Наконец пронёсся по толпе вздох, и матросы словно обмякли, расслабились, растеряли страх и враждебность, доверились капитану, как было заведено. Хелмегерд стоял, обливаясь потом, не шевелясь, едва дыша. Это напряжение, эта беззвучная схватка лишили его последних сил, и он знал наверняка, что рухнет, попытавшись сделать шаг. Но тут от тёмной людской массы отделилась коренастая фигура, за ней ещё одна, повыше, и ещё, и ещё. Матросы подходили к нему, хлопали по плечам, по спине, пожимали ему руки, вставали рядом, подпирая его своими телами, будто снова поднимали руки, выбирая его предводителем, вверяя ему свою судьбу. Он медленно оборотился к огню, и руки друзей не дали ему упасть, и страшный едкий запах гари заполнил его грудь, защипал глаза, и с новой силой вонзились в горло изнутри острые шипы. В дымном столбе, в россыпи искр, в гуле пламени навсегда уходила от него Мария.

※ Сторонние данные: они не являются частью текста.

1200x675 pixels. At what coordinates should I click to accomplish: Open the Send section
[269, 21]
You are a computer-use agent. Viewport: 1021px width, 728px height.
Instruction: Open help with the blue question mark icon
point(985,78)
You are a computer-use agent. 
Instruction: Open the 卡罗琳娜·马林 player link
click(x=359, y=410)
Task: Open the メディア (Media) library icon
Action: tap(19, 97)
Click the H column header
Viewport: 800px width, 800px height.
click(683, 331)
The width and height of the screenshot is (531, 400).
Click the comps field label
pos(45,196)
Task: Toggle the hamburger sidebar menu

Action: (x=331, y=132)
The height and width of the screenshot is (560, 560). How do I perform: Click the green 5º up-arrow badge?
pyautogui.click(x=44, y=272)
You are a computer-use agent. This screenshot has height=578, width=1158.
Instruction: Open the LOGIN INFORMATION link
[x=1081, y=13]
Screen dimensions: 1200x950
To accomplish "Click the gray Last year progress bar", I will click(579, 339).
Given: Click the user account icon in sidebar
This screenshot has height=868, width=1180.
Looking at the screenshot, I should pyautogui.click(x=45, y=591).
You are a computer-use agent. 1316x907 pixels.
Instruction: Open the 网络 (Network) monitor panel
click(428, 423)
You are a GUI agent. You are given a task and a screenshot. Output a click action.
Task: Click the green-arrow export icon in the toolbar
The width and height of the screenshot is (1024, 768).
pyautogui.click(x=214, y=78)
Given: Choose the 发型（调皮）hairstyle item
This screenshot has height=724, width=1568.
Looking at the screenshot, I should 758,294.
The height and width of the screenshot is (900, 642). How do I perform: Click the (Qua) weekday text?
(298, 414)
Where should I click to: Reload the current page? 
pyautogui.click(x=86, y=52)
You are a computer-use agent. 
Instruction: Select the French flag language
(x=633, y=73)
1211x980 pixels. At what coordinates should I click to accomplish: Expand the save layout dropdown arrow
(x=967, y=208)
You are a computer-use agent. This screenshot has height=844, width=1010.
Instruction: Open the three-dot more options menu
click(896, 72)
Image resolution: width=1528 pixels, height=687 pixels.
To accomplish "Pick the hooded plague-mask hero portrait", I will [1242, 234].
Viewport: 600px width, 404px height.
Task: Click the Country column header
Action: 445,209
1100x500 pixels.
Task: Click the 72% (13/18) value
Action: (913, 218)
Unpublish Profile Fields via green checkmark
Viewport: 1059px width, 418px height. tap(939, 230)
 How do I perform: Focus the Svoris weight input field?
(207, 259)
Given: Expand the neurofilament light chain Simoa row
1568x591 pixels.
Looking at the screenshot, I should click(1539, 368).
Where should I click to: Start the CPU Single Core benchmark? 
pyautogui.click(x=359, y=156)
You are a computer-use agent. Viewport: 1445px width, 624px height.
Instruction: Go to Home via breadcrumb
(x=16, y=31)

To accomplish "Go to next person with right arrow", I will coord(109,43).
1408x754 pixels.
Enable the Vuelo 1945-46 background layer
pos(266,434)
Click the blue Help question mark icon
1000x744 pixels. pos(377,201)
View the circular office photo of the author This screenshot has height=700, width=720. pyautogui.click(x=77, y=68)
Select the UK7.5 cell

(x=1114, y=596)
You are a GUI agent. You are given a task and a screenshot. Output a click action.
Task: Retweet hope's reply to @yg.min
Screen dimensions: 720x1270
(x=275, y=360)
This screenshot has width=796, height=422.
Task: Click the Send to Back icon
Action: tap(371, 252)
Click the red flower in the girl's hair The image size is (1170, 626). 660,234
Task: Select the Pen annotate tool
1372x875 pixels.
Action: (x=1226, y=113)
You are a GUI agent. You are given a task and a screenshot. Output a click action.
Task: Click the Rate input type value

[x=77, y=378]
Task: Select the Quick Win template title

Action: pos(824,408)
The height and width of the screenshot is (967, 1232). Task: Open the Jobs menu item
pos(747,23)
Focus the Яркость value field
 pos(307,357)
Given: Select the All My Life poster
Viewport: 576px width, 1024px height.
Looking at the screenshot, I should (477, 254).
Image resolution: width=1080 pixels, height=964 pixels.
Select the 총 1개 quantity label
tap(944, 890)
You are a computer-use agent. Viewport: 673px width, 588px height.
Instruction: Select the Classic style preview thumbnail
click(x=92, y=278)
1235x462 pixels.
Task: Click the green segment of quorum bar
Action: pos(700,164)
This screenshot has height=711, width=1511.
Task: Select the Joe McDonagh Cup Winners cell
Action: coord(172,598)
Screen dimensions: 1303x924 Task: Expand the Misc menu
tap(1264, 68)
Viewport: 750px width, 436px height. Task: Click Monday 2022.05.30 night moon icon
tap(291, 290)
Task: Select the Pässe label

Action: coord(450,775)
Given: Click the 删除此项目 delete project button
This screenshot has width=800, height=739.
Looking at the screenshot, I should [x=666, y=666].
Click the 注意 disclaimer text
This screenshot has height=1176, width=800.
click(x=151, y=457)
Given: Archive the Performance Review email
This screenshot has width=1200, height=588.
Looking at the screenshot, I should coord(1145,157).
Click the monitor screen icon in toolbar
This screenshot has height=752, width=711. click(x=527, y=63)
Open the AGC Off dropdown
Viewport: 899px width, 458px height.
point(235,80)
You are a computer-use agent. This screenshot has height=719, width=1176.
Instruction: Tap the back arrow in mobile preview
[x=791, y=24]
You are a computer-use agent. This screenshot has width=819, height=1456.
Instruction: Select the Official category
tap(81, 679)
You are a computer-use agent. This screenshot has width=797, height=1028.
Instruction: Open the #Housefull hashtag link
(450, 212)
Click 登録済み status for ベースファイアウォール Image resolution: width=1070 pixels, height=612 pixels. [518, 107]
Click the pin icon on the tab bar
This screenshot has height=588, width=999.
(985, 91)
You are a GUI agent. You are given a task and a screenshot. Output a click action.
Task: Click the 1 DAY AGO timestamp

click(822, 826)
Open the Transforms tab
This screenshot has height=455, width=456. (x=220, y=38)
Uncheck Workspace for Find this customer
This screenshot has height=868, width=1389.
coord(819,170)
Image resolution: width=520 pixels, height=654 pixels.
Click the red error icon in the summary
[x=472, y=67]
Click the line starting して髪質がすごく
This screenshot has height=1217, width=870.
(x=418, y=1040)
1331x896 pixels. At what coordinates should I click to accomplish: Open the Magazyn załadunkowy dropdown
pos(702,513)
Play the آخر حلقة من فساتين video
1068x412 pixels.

Наутро, когда догорел костёр и прах был развеян над морем, Хелмегерд, не смыкавший глаз двое суток, не державший ничего во рту, ушёл в лесную чащу, подальше от людей, среди которых не было и никогда уже не будет её. Ноги отказывались держать его, дрожь колотила тело, и рвалось и рвалось что-то в груди, обливалось кровью, пока он брёл меж деревьев под радостные трели птиц, как слепой, спотыкаясь о торчащие из земли корни, хватаясь за стволы и ветви. Наконец глубоко в сельве силы окончательно оставили его, и он опустился на колени, на устланную опавшими листьями почву, как раненый, и медленно, неловко, морщась от боли при каждом движении, лёг на живот. В нос ударил терпкий запах прелой листвы и влажной почвы, собственное сердце загремело в ушах, будто череда выстрелов. Казалось, вращается под ним земля, качается, пляшет, сбросит вот-вот. В глазах помутилось, перед ними вместо оплетённых лианами древесных стволов встала мечущаяся по койке в горячечном бреду Мария, потом её место заняли летящие в него щепки из-под топора, за ними пришёл штурвал под слепящим солнцем, сменившийся полыханием огромного костра, затем повисли перед взглядом тонкие пальцы, судорожно перебирающие подол… Он опустил веки, но обрывочные картины этих бесконечных суток всё мелькали, перебивая друг друга, путаясь, мешаясь, увлекая в свой водоворот, и не было от них спасения. Потом вдруг сменил их стройный силуэт небольшого двухмачтового корабля, окутанный белыми крыльями парусов, вздувающихся на ветру, он летел по морю, рассекая пенные верхушки волн, и звенели струнами натянутые тросы.